EXERCISE BRIEF> Every line in the entries that holds the word "Screenshot" counts toward the answer, which should be a single number.

=== STUDY MATERIAL ===

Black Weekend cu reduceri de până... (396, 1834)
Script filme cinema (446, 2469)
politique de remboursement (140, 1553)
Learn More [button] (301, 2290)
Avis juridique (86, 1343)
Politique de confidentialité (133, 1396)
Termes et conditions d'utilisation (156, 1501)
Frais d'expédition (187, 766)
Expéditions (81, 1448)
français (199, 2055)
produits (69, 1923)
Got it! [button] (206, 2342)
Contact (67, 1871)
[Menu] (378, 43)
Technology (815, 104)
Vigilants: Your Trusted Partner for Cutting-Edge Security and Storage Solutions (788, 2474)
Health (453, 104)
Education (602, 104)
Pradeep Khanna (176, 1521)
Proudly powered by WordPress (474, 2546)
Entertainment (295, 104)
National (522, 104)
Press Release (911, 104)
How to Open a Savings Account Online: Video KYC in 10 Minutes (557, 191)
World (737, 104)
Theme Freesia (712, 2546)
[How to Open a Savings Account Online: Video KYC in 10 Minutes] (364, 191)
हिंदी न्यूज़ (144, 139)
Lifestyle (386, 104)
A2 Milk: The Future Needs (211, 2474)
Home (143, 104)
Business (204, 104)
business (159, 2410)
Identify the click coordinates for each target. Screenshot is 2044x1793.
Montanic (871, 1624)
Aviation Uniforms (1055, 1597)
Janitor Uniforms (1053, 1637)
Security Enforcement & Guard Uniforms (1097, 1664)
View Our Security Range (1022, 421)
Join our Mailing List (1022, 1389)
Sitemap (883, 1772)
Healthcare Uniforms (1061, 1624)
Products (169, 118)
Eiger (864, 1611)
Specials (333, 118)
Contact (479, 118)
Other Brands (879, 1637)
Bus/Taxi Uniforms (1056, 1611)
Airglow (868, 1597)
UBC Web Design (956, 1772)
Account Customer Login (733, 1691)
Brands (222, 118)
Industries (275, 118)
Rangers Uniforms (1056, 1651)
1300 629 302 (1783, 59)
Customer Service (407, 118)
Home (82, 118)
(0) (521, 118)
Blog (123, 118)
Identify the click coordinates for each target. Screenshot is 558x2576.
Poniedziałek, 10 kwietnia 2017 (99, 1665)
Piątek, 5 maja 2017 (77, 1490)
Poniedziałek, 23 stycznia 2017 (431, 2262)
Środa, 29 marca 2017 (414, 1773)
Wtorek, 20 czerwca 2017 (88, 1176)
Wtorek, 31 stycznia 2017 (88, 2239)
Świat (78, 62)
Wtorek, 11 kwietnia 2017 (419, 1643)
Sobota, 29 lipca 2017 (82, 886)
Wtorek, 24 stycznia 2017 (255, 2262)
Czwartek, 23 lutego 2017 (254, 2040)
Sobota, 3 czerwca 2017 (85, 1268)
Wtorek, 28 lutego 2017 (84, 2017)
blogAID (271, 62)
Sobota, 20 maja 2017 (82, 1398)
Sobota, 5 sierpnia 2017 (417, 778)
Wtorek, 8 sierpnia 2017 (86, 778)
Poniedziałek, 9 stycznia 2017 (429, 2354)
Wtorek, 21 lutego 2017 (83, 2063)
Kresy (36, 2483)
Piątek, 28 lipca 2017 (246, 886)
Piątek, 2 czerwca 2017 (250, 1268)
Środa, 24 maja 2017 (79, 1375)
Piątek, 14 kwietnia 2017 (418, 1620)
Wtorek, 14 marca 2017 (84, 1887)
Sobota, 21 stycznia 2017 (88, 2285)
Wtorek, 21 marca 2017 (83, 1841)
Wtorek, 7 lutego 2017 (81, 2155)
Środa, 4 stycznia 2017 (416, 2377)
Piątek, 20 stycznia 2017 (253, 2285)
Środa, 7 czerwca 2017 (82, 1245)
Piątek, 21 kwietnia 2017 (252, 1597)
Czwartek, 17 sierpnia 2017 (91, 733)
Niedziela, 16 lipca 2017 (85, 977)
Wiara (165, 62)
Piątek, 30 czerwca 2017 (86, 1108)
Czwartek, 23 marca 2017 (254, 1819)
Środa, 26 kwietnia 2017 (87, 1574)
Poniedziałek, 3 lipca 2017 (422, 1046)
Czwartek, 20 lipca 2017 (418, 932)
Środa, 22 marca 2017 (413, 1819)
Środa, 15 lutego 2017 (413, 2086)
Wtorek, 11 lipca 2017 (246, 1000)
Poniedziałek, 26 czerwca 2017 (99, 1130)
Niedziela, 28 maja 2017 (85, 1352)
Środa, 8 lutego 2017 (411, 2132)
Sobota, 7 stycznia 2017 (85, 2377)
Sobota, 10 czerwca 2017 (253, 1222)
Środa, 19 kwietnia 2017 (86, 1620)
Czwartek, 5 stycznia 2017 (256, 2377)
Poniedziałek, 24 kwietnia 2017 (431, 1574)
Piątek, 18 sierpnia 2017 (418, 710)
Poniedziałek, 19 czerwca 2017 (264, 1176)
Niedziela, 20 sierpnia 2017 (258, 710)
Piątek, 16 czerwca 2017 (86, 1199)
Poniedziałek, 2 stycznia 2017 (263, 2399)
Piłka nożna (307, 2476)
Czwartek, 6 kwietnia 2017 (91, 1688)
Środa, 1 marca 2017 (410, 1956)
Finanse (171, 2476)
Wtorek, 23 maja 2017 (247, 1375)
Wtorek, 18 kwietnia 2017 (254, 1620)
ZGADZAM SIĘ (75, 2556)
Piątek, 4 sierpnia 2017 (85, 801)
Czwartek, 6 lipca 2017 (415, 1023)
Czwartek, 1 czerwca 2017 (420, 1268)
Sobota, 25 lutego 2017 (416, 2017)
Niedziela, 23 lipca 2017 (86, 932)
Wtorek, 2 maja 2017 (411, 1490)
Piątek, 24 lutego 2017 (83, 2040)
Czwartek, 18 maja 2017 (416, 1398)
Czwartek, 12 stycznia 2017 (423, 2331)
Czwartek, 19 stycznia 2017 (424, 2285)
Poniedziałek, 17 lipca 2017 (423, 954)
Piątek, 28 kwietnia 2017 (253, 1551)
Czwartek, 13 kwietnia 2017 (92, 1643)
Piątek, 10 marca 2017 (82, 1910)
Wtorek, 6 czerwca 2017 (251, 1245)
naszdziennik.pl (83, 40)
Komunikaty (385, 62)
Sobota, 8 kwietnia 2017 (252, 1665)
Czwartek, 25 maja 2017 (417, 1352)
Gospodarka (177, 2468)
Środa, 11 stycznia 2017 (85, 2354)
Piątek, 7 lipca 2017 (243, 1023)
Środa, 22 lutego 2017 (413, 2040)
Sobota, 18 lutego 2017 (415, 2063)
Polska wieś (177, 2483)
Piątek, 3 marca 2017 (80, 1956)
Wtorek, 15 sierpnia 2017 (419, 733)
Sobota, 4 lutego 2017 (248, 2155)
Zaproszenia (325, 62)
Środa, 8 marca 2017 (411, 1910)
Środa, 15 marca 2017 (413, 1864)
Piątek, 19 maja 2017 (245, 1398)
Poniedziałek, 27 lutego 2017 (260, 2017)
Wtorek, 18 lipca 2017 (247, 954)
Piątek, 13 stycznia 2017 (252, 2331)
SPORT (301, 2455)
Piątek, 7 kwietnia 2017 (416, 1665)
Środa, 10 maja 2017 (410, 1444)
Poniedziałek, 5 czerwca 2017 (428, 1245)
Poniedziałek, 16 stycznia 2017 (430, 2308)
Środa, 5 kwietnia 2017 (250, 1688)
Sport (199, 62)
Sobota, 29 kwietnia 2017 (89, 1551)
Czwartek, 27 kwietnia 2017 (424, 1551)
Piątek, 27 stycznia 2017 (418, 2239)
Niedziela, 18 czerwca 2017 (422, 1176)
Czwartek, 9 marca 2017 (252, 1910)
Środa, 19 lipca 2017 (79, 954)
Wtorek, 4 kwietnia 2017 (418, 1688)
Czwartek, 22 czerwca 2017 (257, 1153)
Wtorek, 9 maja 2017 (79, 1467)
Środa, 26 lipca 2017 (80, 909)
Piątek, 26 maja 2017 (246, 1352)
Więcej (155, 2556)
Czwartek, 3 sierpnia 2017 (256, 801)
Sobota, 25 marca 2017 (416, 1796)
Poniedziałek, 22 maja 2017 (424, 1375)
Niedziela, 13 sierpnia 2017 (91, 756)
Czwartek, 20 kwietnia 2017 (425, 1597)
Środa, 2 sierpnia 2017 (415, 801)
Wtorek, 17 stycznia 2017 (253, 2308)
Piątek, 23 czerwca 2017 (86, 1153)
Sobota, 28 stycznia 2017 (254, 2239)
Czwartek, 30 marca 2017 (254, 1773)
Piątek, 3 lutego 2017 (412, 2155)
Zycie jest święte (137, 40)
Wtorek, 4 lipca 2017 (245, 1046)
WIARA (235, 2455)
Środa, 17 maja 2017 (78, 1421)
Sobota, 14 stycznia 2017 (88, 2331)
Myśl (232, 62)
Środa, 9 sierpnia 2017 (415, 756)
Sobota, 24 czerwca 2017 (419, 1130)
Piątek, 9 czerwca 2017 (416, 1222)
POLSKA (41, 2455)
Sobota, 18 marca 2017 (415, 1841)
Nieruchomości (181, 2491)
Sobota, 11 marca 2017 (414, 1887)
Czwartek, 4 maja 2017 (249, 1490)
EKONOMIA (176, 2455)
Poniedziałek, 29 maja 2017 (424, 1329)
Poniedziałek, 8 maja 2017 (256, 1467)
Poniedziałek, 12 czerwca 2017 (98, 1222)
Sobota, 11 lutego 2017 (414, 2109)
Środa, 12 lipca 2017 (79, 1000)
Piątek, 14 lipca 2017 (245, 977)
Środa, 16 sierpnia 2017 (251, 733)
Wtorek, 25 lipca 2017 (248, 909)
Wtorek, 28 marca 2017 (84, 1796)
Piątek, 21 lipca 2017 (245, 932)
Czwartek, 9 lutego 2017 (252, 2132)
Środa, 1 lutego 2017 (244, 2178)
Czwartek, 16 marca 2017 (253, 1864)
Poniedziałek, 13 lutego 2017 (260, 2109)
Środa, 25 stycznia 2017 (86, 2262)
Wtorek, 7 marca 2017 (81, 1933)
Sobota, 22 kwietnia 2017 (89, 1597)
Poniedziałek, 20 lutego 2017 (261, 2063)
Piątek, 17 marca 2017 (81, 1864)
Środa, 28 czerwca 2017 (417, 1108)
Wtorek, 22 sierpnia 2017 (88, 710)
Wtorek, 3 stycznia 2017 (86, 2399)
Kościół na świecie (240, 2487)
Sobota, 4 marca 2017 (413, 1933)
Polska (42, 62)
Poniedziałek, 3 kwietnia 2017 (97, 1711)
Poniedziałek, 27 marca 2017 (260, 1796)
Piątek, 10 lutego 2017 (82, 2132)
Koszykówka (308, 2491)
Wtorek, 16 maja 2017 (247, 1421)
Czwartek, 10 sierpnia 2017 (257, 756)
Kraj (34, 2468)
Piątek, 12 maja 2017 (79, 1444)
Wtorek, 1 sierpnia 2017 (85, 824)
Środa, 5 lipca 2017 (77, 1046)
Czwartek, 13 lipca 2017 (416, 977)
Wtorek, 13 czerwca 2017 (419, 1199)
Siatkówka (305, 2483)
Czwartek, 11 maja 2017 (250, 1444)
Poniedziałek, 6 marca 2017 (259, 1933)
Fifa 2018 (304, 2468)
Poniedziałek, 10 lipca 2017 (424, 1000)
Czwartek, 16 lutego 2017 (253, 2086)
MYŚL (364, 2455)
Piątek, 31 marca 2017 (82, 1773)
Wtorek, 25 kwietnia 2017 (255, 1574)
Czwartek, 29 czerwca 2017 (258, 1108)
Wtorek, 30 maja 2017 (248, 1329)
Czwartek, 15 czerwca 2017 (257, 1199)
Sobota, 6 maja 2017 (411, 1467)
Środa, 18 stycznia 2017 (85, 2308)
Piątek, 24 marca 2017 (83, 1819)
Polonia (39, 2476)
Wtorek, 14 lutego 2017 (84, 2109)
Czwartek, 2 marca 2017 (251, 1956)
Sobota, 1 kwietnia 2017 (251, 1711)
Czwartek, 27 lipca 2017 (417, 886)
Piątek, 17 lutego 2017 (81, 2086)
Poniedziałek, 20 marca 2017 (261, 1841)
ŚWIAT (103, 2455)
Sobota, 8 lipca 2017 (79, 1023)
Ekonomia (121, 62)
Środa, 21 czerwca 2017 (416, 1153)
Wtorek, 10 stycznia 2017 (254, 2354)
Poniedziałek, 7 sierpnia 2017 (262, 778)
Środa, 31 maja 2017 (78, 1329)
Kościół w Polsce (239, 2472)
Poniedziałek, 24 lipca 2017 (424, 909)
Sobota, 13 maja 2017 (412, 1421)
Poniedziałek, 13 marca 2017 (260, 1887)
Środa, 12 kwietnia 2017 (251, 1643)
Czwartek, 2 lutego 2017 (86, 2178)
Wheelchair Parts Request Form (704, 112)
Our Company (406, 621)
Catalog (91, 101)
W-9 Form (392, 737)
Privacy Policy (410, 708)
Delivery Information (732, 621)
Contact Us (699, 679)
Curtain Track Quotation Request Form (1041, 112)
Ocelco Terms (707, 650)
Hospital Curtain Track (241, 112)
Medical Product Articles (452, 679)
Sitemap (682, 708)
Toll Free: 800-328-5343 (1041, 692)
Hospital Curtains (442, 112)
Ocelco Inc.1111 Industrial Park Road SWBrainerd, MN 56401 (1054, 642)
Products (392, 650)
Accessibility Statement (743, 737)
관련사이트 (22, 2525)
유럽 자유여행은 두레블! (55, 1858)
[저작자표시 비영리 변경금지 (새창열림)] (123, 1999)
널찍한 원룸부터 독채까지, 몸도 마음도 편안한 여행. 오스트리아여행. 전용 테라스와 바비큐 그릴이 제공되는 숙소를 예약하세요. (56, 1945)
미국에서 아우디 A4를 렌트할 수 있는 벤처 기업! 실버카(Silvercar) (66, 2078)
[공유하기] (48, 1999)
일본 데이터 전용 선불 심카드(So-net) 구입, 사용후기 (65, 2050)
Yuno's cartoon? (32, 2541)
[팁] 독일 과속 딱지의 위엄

===

RESPONSE AREA> 2